Meyer v. Reclamation District No. 17
Before: Shaw
Synopsis
The facts are stated in the opinion of the court.
Opinion
This is an action authorized by section 3462 of the Political Code, as amended in 1911 (Stats. 1911, p. 644). The plaintiff seeks to modify or annul an assessment levied in behalf of the reclamation district by the board of supervisors of the county. That section provides that when the commissioners have completed their assessment, the same shall be filed with the clerk of the board of supervisors, who shall thereupon appoint a time for the hearing of objections thereto of which notice shall be given. At this hearing any person interested in any land assessed may file written objections to the assessment, stating the grounds of *Page 106 the objections. After hearing the objections, if the board approves the assessment, it shall make an order to that effect and indorse the same upon the assessment list, which shall then be filed with the county treasurer. The section provides that the decision of the supervisors "shall be final, and thereafter said assessment list shall be conclusive evidence that the said assessment has been made and levied according to law, except in an action commenced as hereinafter provided." It further provides that any person aggrieved by the decision of the supervisors may commence an action in the superior court of the county to have the decision corrected, modified, or annulled, that such action must be commenced within thirty days after the assessment list has been filed in the office of the county treasurer, and that if not commenced within that period, "no action or defense shall thereafter be maintained attacking the legality of the said assessment in any respect." There is also a provision that no objection to the assessment shall be allowed in any action unless it shall have been made in writing to the board of supervisors as prescribed by the section. The present action was begun within the thirty-day period prescribed; consequently, the objections presented in writing to the board of supervisors are open for consideration. None others are available except such as go to the jurisdiction and render the proceedings void. (Finnan v. Reclamation Dist.,26 Cal.App. 714, [148 P. 227, 152 P. 1197].) The court made findings against the contentions of the plaintiff and rendered judgment in favor of the defendant. A motion for new trial was denied. The plaintiff appeals both from the judgment and from an order denying a new trial.
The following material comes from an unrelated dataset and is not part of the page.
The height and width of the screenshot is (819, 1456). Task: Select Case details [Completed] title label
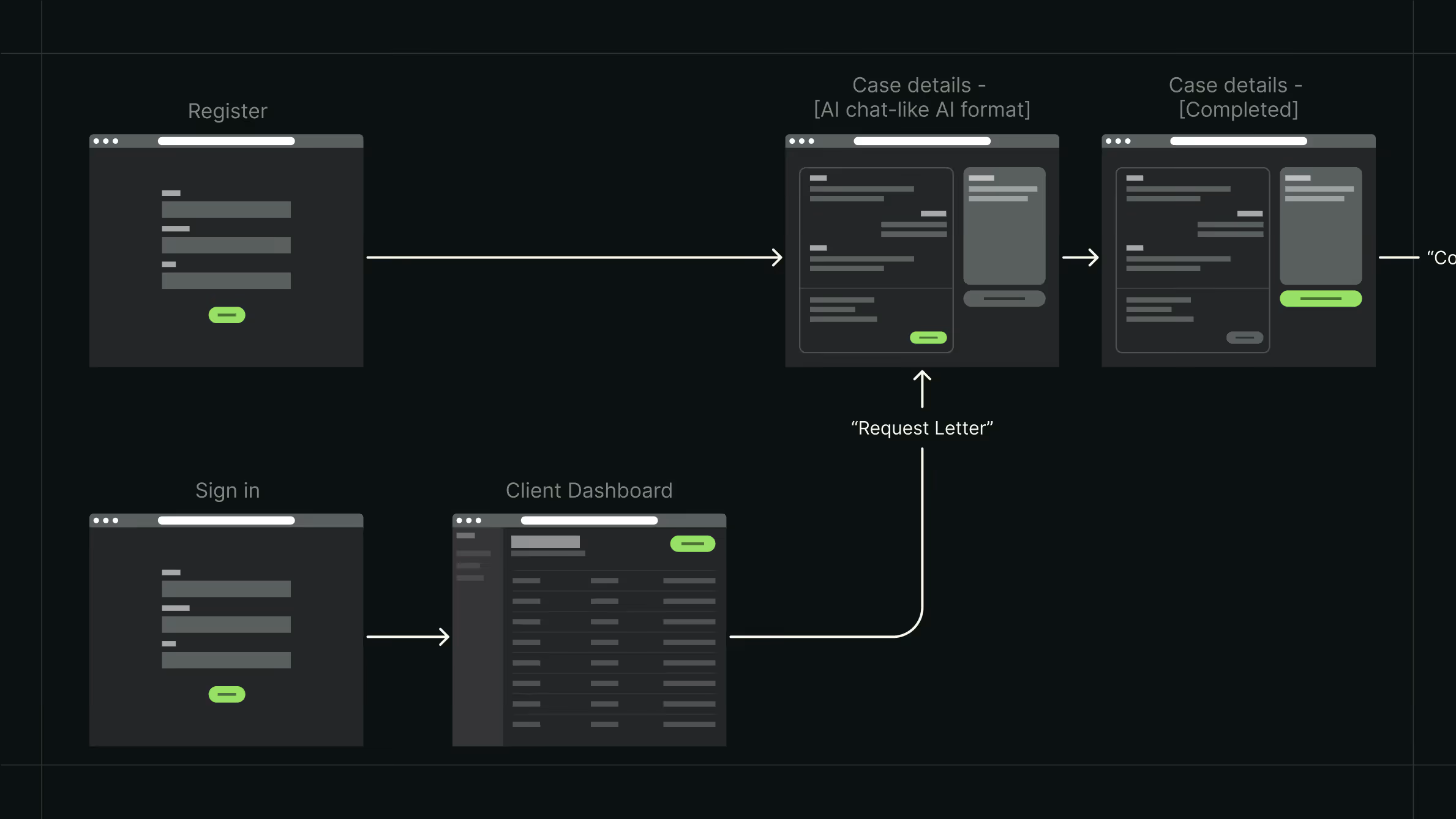tap(1236, 97)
The entire sum assessed was $131,727.04, of which $97,058.74 was for the purpose of paying outstanding warrants of the district for reclamation work already done.
The report and plans of the engineer, upon which the assessment was based, proposed, as a part of the work to be done, the construction and installation of a pumping plant designated as Pump No. 3, together with drainage canals leading thereto, the estimated cost of which was $8,040. One of the objections stated was that this pump and canals would be of no benefit to the lands of the plaintiff. Another was that the assessment to plaintiff's land was not in proportion to the benefits accruing from the works of reclamation. *Page 107 With respect to these objections it is sufficient to say that the evidence at the trial of this action was conflicting, and the decision of the court below is, therefore, conclusive on appeal. Another objection was that the cost of the right of way for the proposed canals and pump was not provided for in the report or plans. The district is not required to make such cost a part of the estimate of the expense of making the pumping plant and canals. It may be that the right of way will be given free of cost, or that the district has other funds with which to pay for the same. In any event, the omission of this item of possible cost does not make the assessment invalid. (Reclamation Dist. v. Hershey, 160 Cal. 692, [117 P. 904].)